We explicitly lower bound the expression of $\operatorname{d}_{\rm TV}{(P,U)}$: \begin{align*} 2\operatorname{d}_{\rm TV}{(P,U)} &= \sum_{x\in\{0,1\}^n} \left\lvert{ \left( \frac{1}{2} + \frac{\gamma }{\sqrt{n}} \right)^{\lvert{x}\rvert}\left( \frac{1}{2} - \frac{\gamma }{\sqrt{n}} \right)^{n-\lvert{x}\rvert} - \frac{1}{2^n} }\right\rvert \\ &= \frac{1}{2^n}\sum_{k=0}^n \binom{n}{k}\left\lvert{ \left( 1 + \frac{2\gamma }{\sqrt{n}} \right)^{k}\left( 1 - \frac{2\gamma }{\sqrt{n}} \right)^{n-k} - 1 }\right\rvert \\ &\geq \frac{1}{2^n}\sum_{k=\frac{n}{2}+\sqrt{n}}^{\frac{n}{2}+2\sqrt{n}} \binom{n}{k}\left\lvert{ \left( 1 + \frac{2\gamma }{\sqrt{n}} \right)^{k}\left( 1 - \frac{2\gamma }{\sqrt{n}} \right)^{n-k} - 1 }\right\rvert \\ &\geq \frac{C}{\sqrt{n}}\sum_{k=\frac{n}{2}+\sqrt{n}}^{\frac{n}{2}+2\sqrt{n}} \left\lvert{ \left( 1 + \frac{2\gamma }{\sqrt{n}} \right)^{k}\left( 1 - \frac{2\gamma }{\sqrt{n}} \right)^{n-k} - 1 } \right\rvert \end{align*} where $C>0$ is an absolute constant.

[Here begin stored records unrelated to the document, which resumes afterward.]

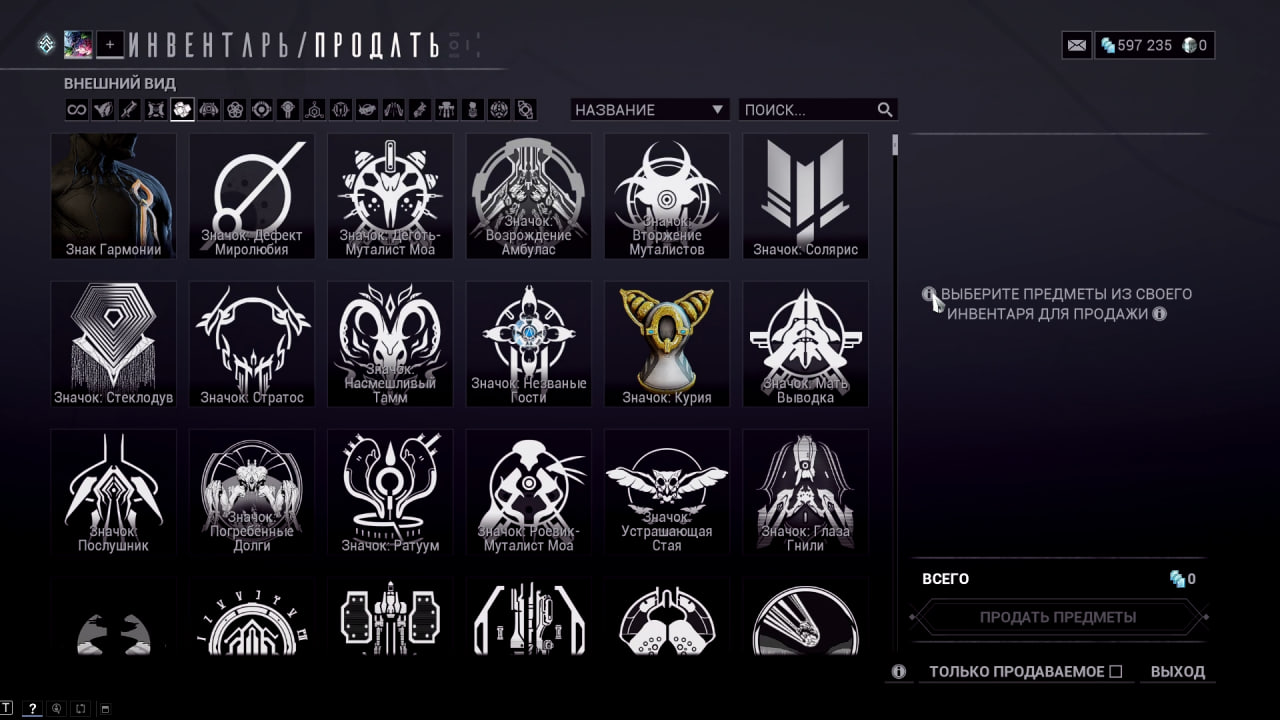1280x720 pixels.
Task: Click the mastery rank emblem icon
Action: 46,44
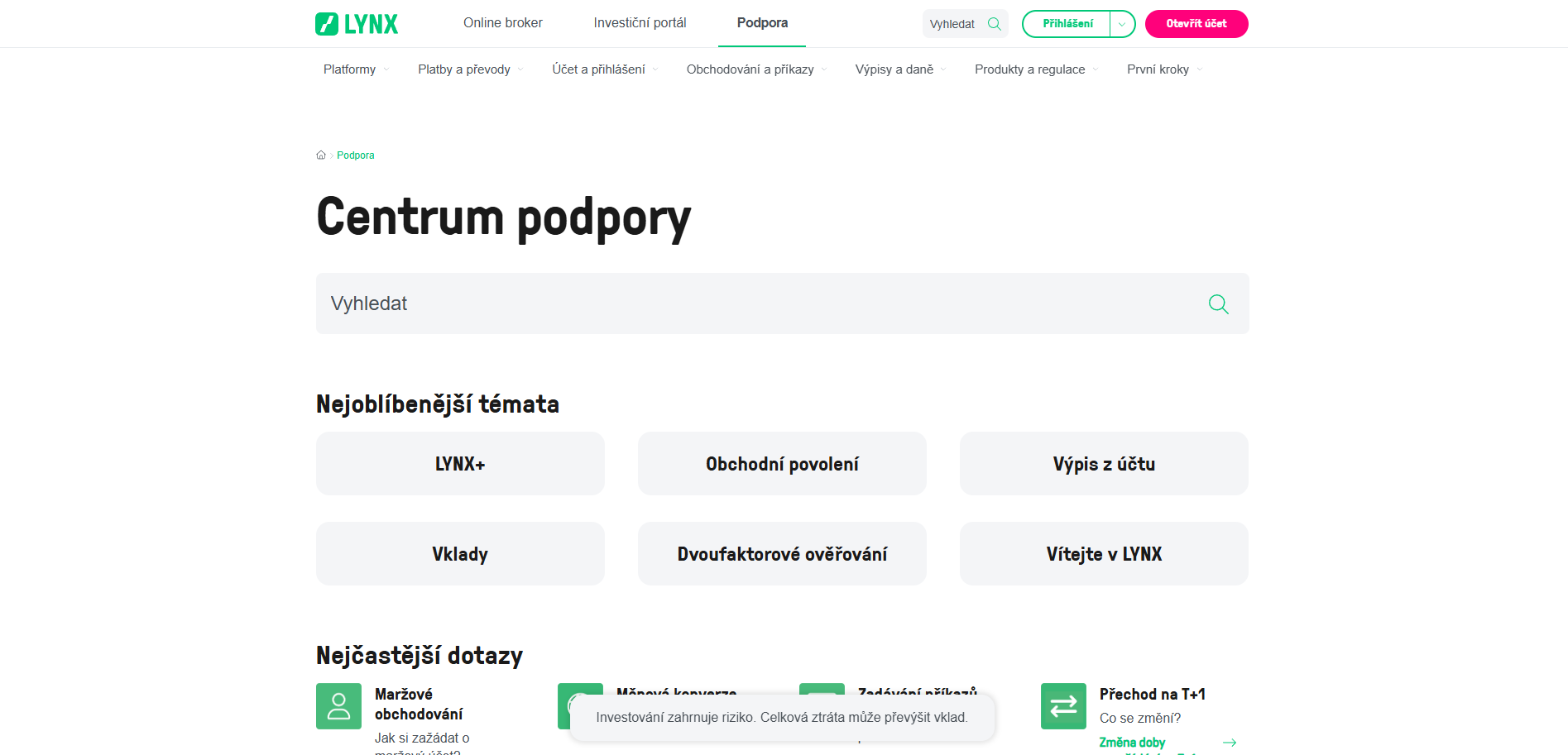Open the Dvoufaktorové ověřování topic

coord(782,554)
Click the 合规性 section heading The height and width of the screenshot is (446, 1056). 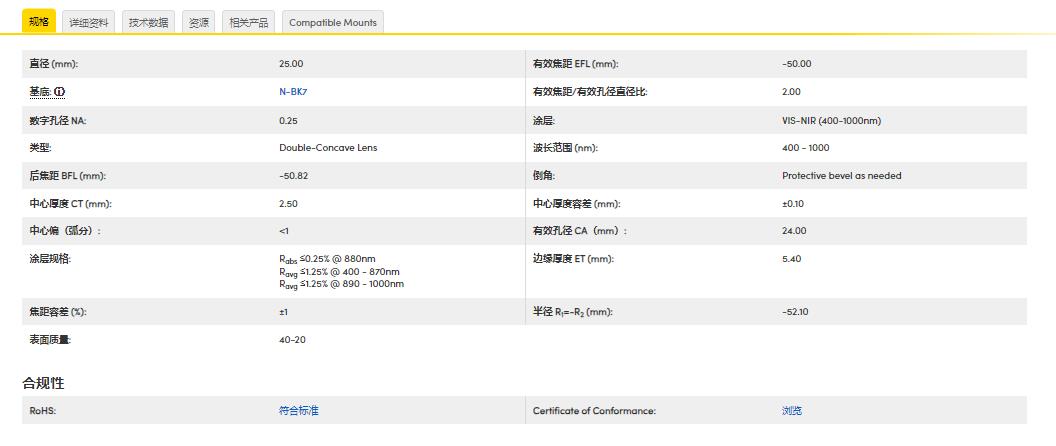pyautogui.click(x=43, y=383)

We lower bound each summand separately: fixing $k$, and writing $\ell = k-\frac{n}{2} \in [\sqrt{n},2\sqrt{n}]$, \begin{align*} \left( 1 + \frac{2\gamma }{\sqrt{n}} \right)^{k}\left( 1 - \frac{2\gamma }{\sqrt{n}} \right)^{n-k} &= \left( 1 - \frac{4\gamma ^2}{n} \right)^{n/2}\left( \frac{1 + \frac{2\gamma }{\sqrt{n}}}{1 - \frac{2\gamma }{\sqrt{n}}}\right)^\ell \\ &\geq \left( 1 - \frac{4\gamma ^2}{n} \right)^{n/2}\left( \frac{1 + \frac{2\gamma }{\sqrt{n}}}{1 - \frac{2\gamma }{\sqrt{n}}}\right)^{\sqrt{n}} \xrightarrow[n\to\infty]{} e^{4\gamma -2\gamma ^2} \end{align*} so that each summand is lower bounded by a quantity that converges (when $n\to \infty$) to $e^{4\gamma -2\gamma ^2}-1 > 4\gamma -2\gamma ^2 > 2\gamma$; implying that each is $\Omega(\gamma )$. Summing up, this yields \begin{align*} 2\operatorname{d}_{\rm TV}{(P,U)} &\geq \frac{C}{\sqrt{n}}\sum_{k=\frac{n}{2}+\sqrt{n}}^{\frac{n}{2}+2\sqrt{n}} \Omega(\gamma ) = \Omega(\gamma) = \Omega(\varepsilon\sqrt{n}) \end{align*} as claimed.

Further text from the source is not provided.